I was given marcaine (anaesthetic) which back in 1986 contained preservatives which were then banned in 1989. My dura was punctured during the epidural.
I was ridiculed by the health profession for 26 years until I finally received a diagnosis. Because arachnioditis is so underreported and generally unknown by specialists. It is mostly missed and not Eben considered.
There must be many thousands of people in the world that have arachnioditis that are as yet undiagnosed but battle with its effects on their bodies.
It is no myth! !!

Doc ForthePeople

One of the problems that occurs with gathering accurate statistics is the simple fact that the majority of people who suffer worsened pain after epidural steroid injections receive little or no follow up by the person or clinic doing the injection. The patient is simply cut loose or returned to the care of the referring physician, usually a primary care doctor who frequently feels very inadequately prepared for managing the severe pain.

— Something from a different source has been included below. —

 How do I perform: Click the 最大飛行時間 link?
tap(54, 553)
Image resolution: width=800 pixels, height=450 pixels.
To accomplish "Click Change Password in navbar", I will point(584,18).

Second, the conditions that the FDA warned about are indeed rare in terms of their occurrence in a global population. However, the FDA did not include the complication rate of arachnoiditis that occurs in people receiving ESIs for “pain treatment”. Nor did the FDA warnings include the risk of iatrogenic Fungal Innoculation Disease such as the one that affected a potential of 14,000 people when contaminated medications were used.

The other problem is that the lifetime suffering from failed epidural injections for pain is measured in decades, whereas cancer pain suffering is measured in years. The global suffering that occurs as a result of ESI gone wrong is going to be far more pervasive than cancer pain. The people with such severe pain from ESIs gon wrong are generally hidden from tabulation. Their problems are very real and should not be minimized.